# Instructions to follow:
Copy the data below exactly, but not the pictures it contains.

>>>

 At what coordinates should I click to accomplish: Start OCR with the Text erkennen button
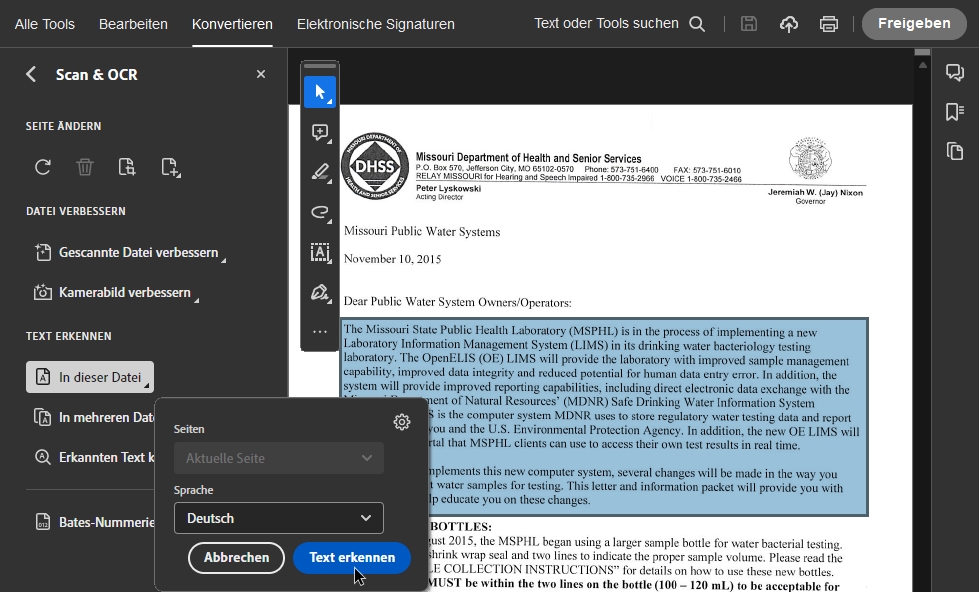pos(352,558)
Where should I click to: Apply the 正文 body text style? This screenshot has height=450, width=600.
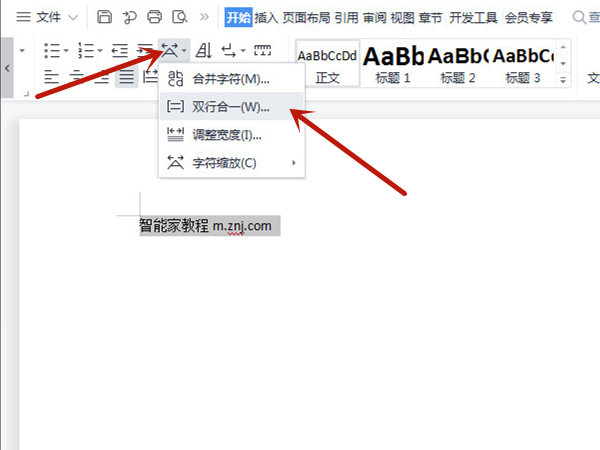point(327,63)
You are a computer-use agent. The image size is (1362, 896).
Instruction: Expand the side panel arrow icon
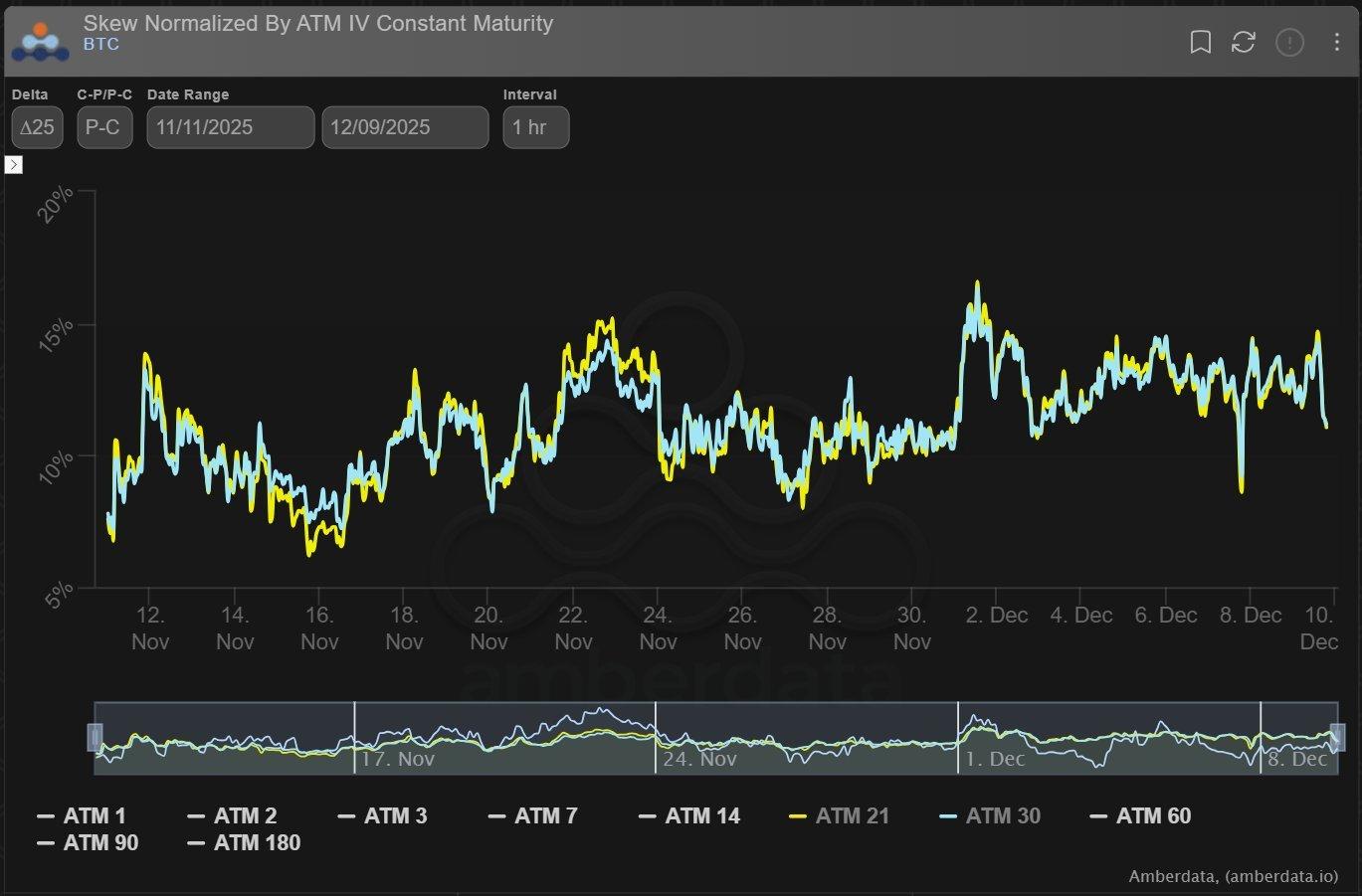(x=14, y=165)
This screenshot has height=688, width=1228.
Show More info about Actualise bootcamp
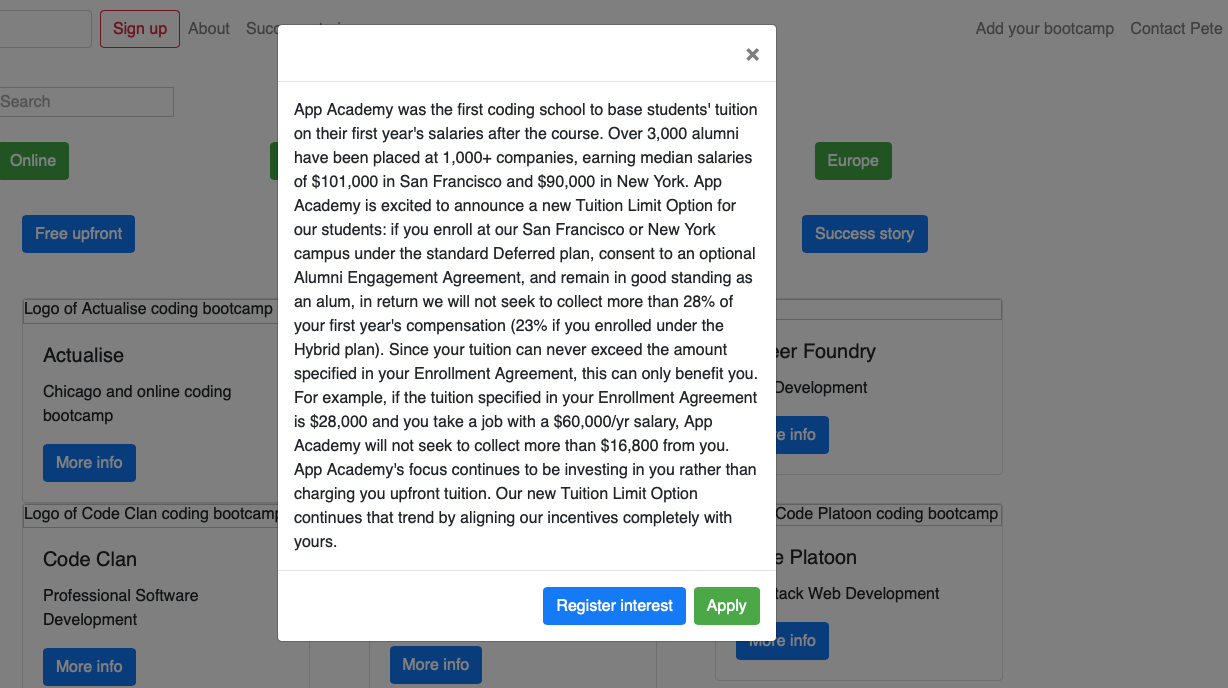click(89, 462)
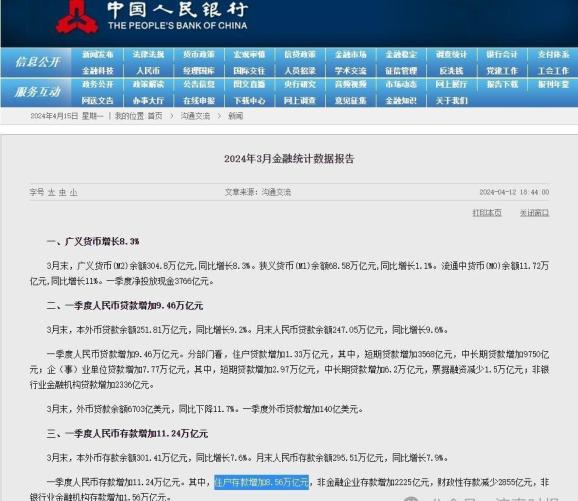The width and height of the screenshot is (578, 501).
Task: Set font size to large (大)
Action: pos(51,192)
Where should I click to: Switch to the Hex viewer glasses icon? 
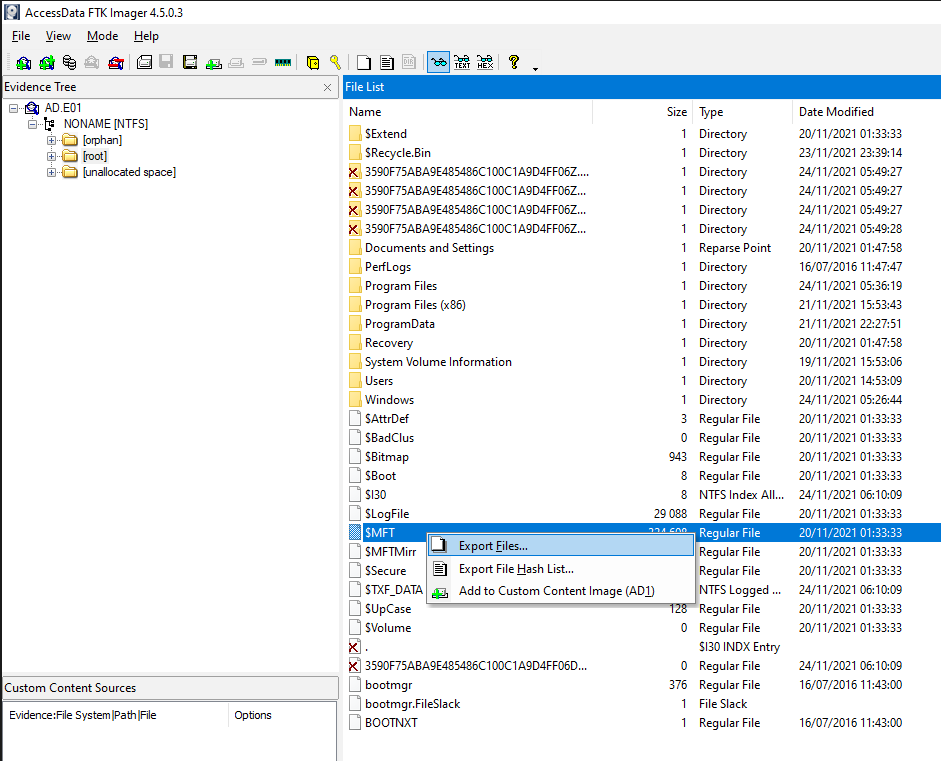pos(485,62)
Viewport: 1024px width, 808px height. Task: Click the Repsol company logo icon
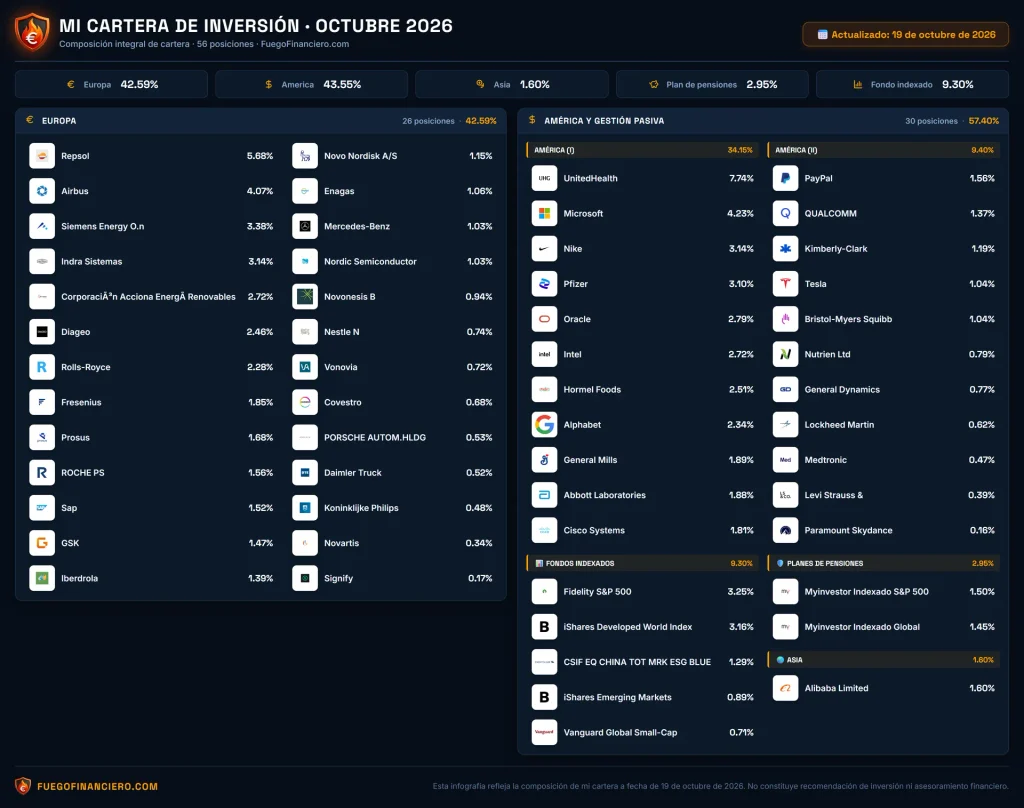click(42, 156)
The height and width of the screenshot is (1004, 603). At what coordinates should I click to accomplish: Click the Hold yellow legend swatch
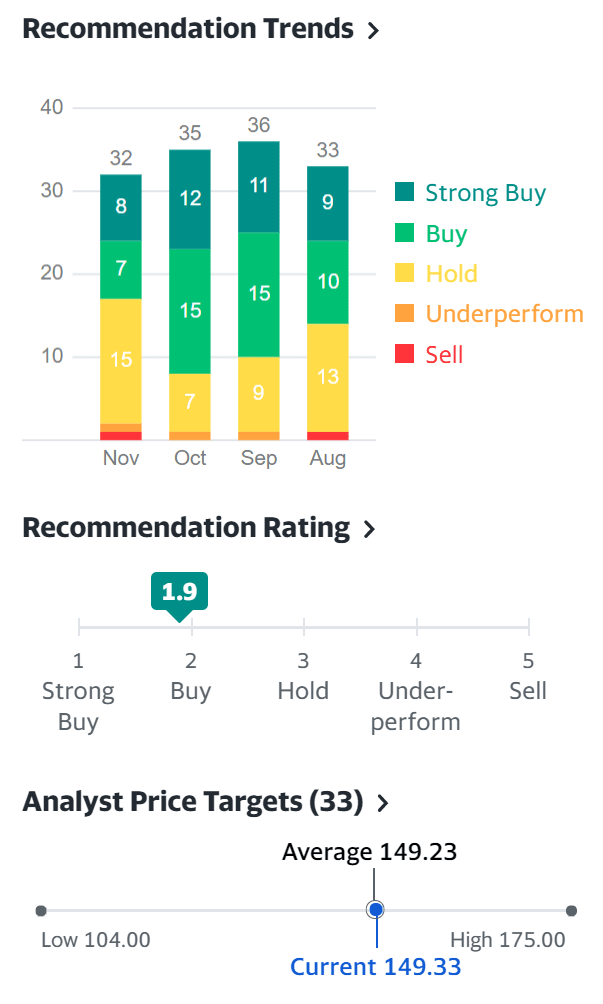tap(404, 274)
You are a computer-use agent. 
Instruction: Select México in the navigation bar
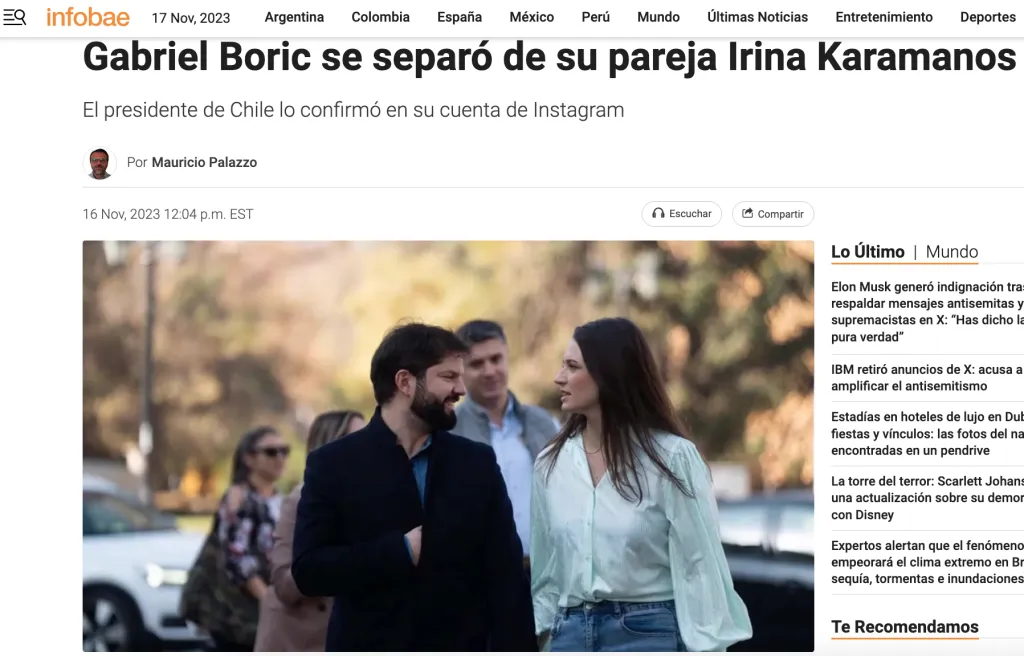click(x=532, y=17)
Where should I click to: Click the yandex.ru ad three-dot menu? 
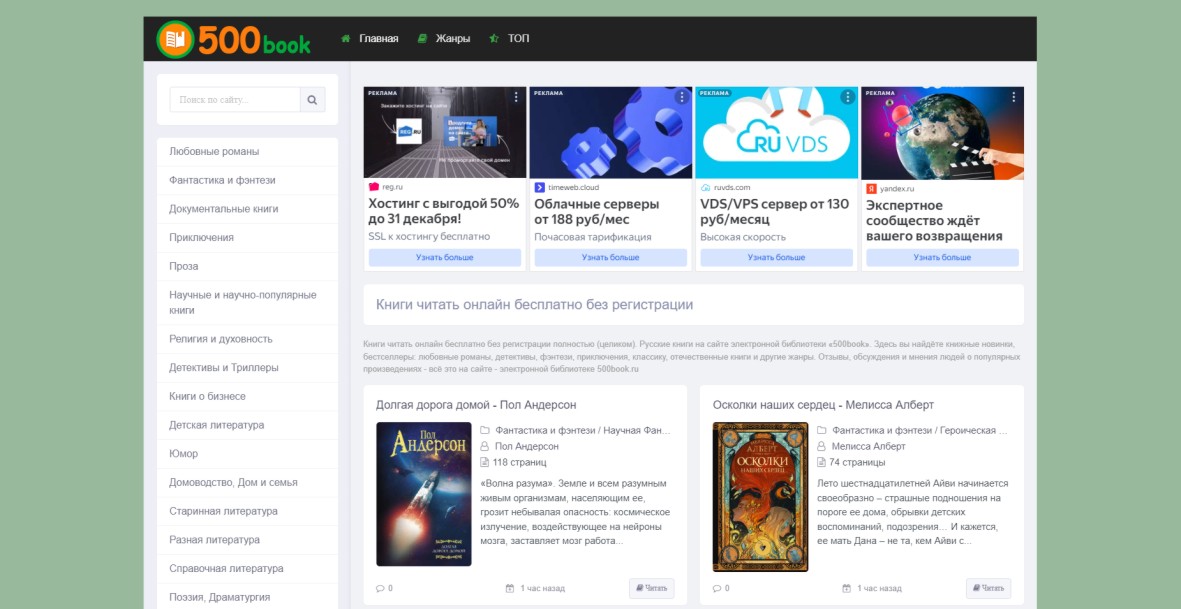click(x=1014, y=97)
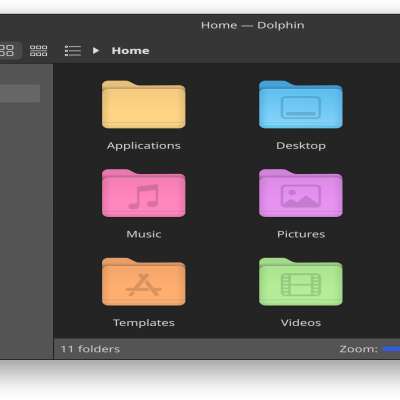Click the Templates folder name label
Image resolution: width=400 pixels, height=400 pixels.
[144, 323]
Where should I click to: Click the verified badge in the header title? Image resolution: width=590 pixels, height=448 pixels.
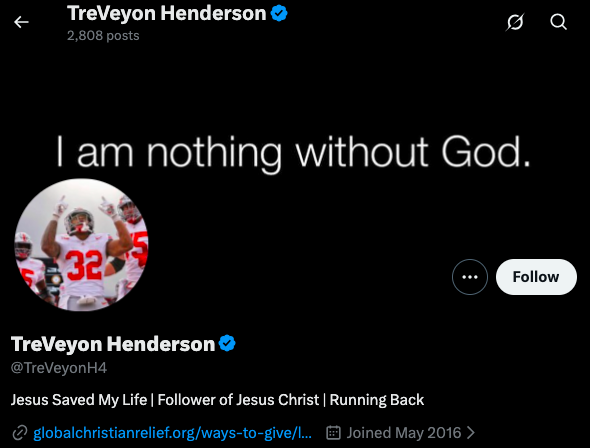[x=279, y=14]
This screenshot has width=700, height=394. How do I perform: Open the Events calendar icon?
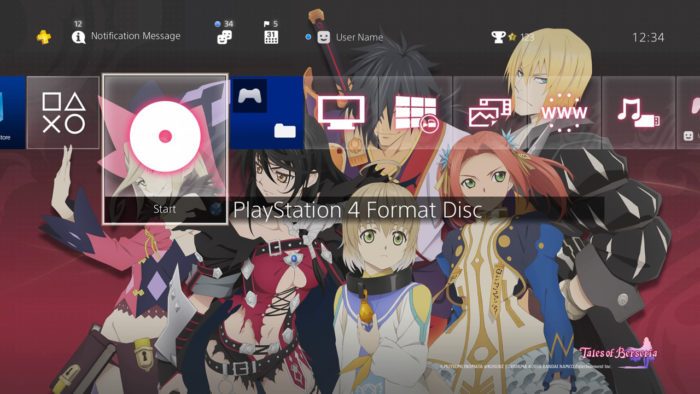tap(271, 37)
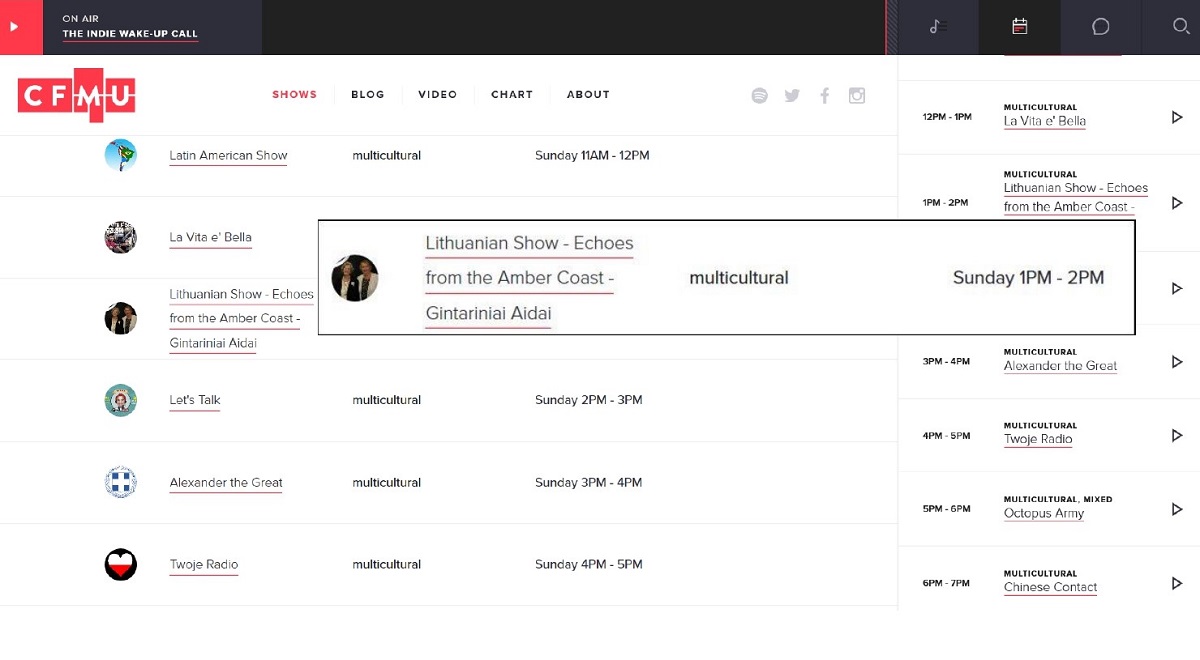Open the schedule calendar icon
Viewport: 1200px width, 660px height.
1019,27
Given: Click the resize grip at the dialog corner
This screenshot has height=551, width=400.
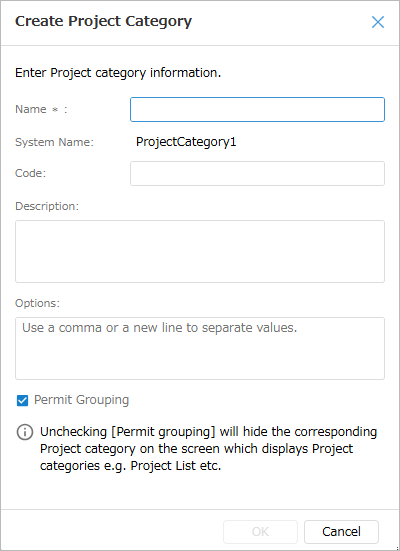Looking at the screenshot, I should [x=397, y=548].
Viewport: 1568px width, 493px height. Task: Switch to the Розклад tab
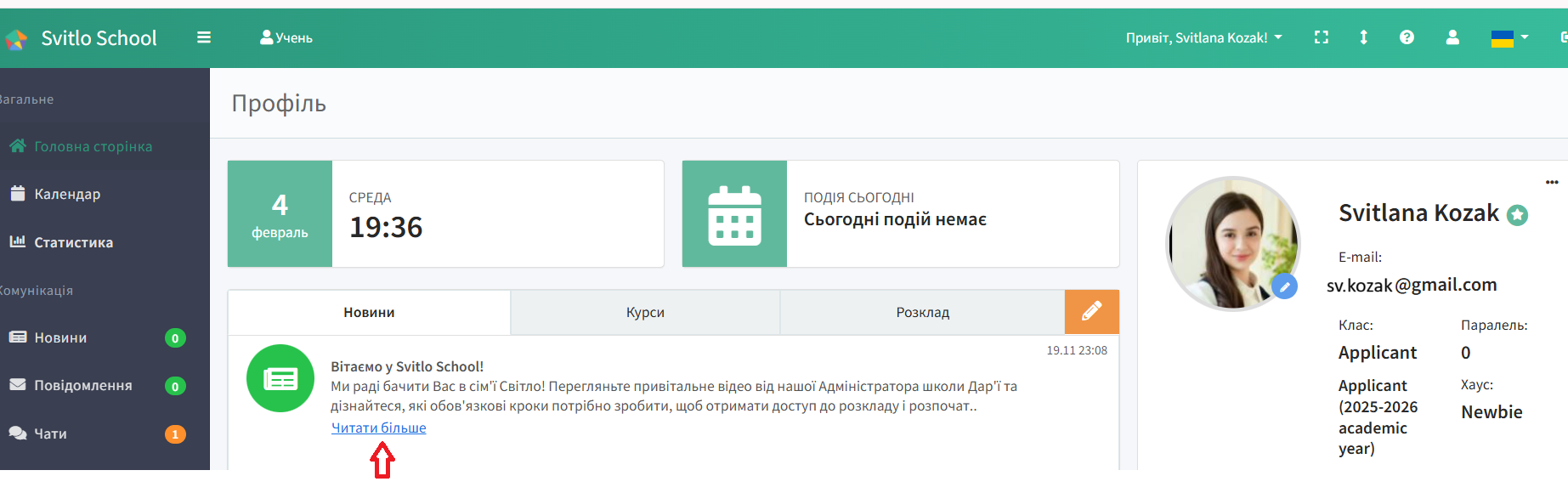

<<<

# Final answer:
 At what coordinates should I click to accomplish: Start OCR with the Text erkennen button
pos(352,558)
Where should I click to: Apply the 正文 body text style? This screenshot has height=450, width=600.
point(327,63)
You are a computer-use agent. The image size is (1362, 896).
Instruction: Expand the side panel arrow icon
(x=14, y=165)
This screenshot has height=688, width=1228.
Show More info about Actualise bootcamp
click(89, 462)
The width and height of the screenshot is (578, 501).
Task: Set font size to large (大)
Action: pos(51,192)
Where should I click to: Switch to the Hex viewer glasses icon? 
pos(485,62)
Viewport: 1024px width, 808px height. Task: Click the Repsol company logo icon
click(42, 156)
The height and width of the screenshot is (1004, 603). At what coordinates should I click to accomplish: Click the Hold yellow legend swatch
tap(404, 274)
You are a computer-use agent. 
Instruction: Select México in the navigation bar
click(x=532, y=17)
Where should I click to: Click the yandex.ru ad three-dot menu? 
click(x=1014, y=97)
Click the Templates folder name label
Image resolution: width=400 pixels, height=400 pixels.
[144, 323]
Where should I click to: Click the verified badge in the header title? Image resolution: width=590 pixels, height=448 pixels.
[x=279, y=14]
This screenshot has width=700, height=394. How do I perform: Open the Events calendar icon?
tap(271, 37)
Open the schedule calendar icon
Viewport: 1200px width, 660px height.
1019,27
Given: Click the resize grip at the dialog corner
This screenshot has height=551, width=400.
Looking at the screenshot, I should [x=397, y=548].
Viewport: 1568px width, 493px height. Task: Switch to the Розклад tab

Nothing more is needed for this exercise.